At the beginning of this article the author wrote, “He'd [the cat] wandered into my life 11 years earlier, an abandoned orange tabby. I'd just lost my 16-year-old Himalayan cat to kidney disease. I wasn't ready for another, much less a stray. But Fritz had a remarkable personality radiating from golden eyes that were almost human.” So after the loss of a cat owned for 16 years this new cat appeared with its “eyes that were almost human”. Not only did this new cat fill the emotional gap left by the deceased 16 year old Himalayan, but also this cat, to the author, had “eyes that were almost human” and this, I think, leads to the idea of mistaken empathy.
Empathy is “one's ability to recognize, perceive and directly feel the emotion of another”. The problem with empathy, though, is that it requires an individual to understand how it is to be the being with which one empathizes. To empathize with a bat one would have to know how it is to be a bat. But, as we learned from Nagel, one cannot know how is it to be a bat unless one is a bat. A human can only ever know what it is to be a human imaginine one’s self to be a bat. In the same way one can never know how it is to be cat unless one is a cat. So whenever a human tries to empathize with a cat they are attempting an impossible task, as they cannot know how it is to be a cat, but rather can only know how it is to be a human.
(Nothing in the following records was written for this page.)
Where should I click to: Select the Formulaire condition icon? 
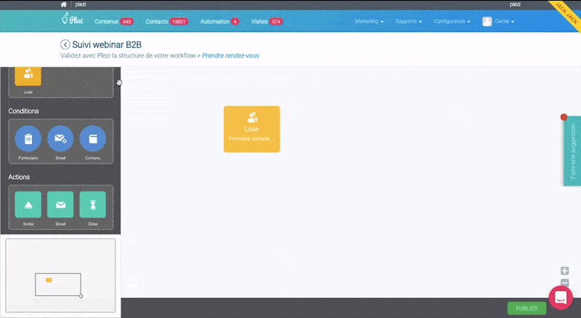click(x=28, y=139)
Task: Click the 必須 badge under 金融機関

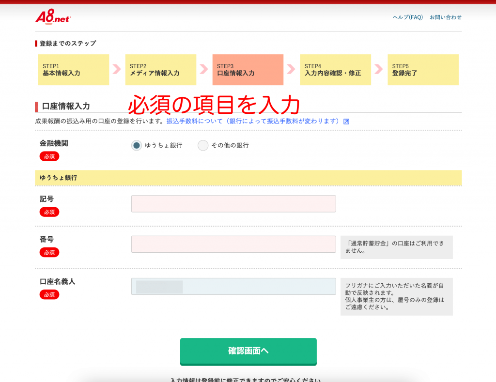Action: click(x=49, y=156)
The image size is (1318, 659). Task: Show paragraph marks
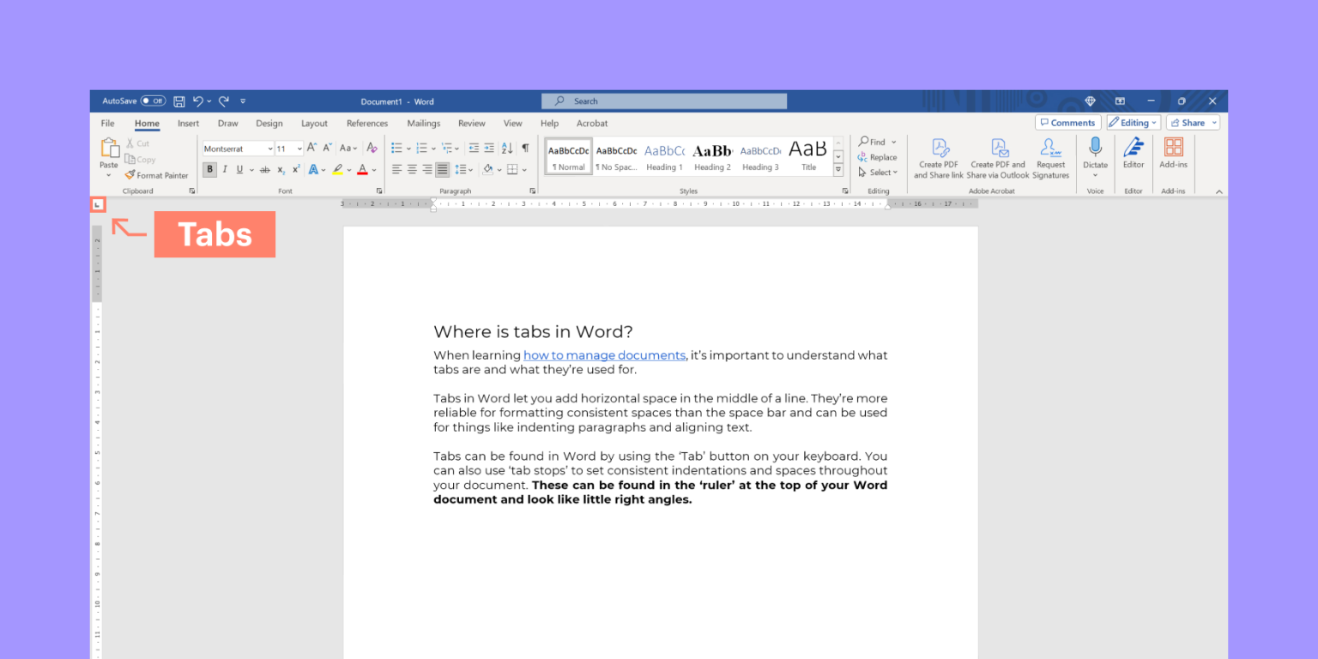point(526,148)

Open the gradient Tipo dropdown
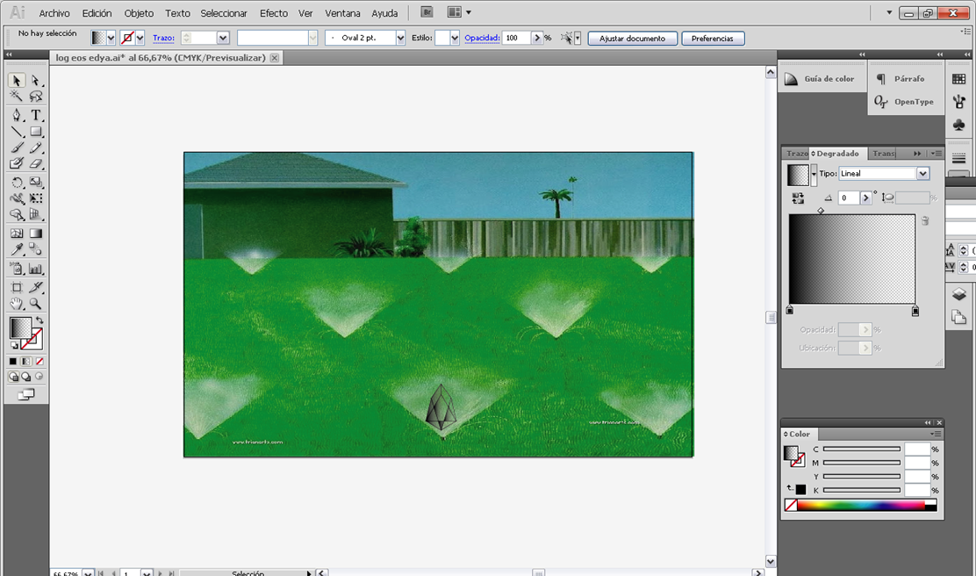pos(922,174)
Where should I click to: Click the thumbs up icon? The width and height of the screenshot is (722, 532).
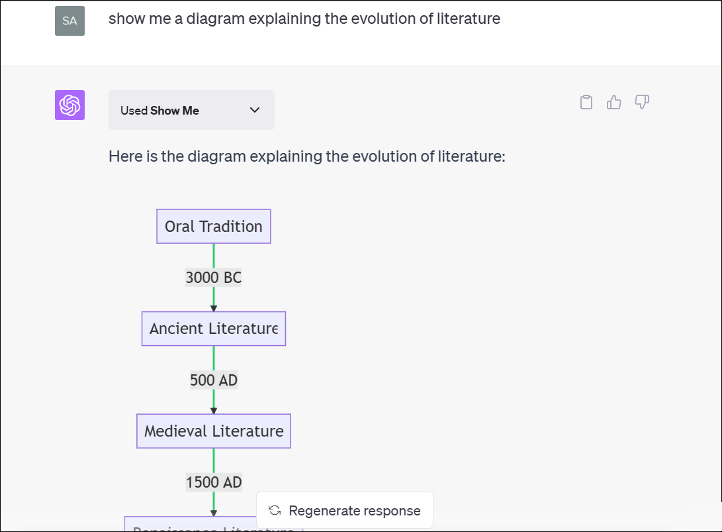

A good example of the mistakes one makes when empathizing with animals can be found in the statement, “I made my choice—our choice. I hoped Fritz would agree.” Cats do not agree and if cats do agree they do not agree in the same sense that humans agree. The author wrote that he believes cats to be “self-conscious”. As a person who has owned three cats I would argue that cats are not “self-conscious” but rather are “self-aware”. The difference is that a self-aware being is aware of its self as an entity. The monologue of such a being would be, “I’m a cat. I’m a cat. I’m a cat.” Self-conscious means that a being is conscious of its own self and would have the monologue of, “I’m a cat. What is it to be a cat? How ought I cat?” Cats may be self-aware, but cats are not self-conscious. So the idea of a cat agreeing with a medical decision, weighing the costs and benefits, analyzing the course of treatment and the life expectations after treatment, is just plain silly.
So if one cannot know how it is to be a cat, and if cats are not self-conscious, why would one attempt to see cats as self-conscious, tiny furry people with whom one can empathize? I think the answer is the emotional attachment between the owner and the cat. Pet owners imagine their pets to be more than they are because this facilitates the emotional connection which they think exists. When my fish was sick I empathized with it, “How would I feel to have a hole in my head?” but this was a mistake on my part. I cannot know how it is to be a Frontosa, just as the author of that article cannot know how it is to be a cat. How would it be to have cancer as a cat? How would it be to be subject to daily medical regiments as a cat? How can one make medical decisions for a being one does not know how it is to be? The only way to do this is to do what Nagel says we cannot, understand how it is to be something other than what we are.
I think that in the case of this article the author is not paying $11,000 for the well-being of the cat. The author is paying $11,000 to lessen his empathetic suffering and to prolong the cat’s life in an attempt to stave off the inevitable grief the cat’s death will bring. The author is paying $11,000 to make himself feel better by doing what his attempts at empathy lead him to think will make the cat feel better; he’s helping himself.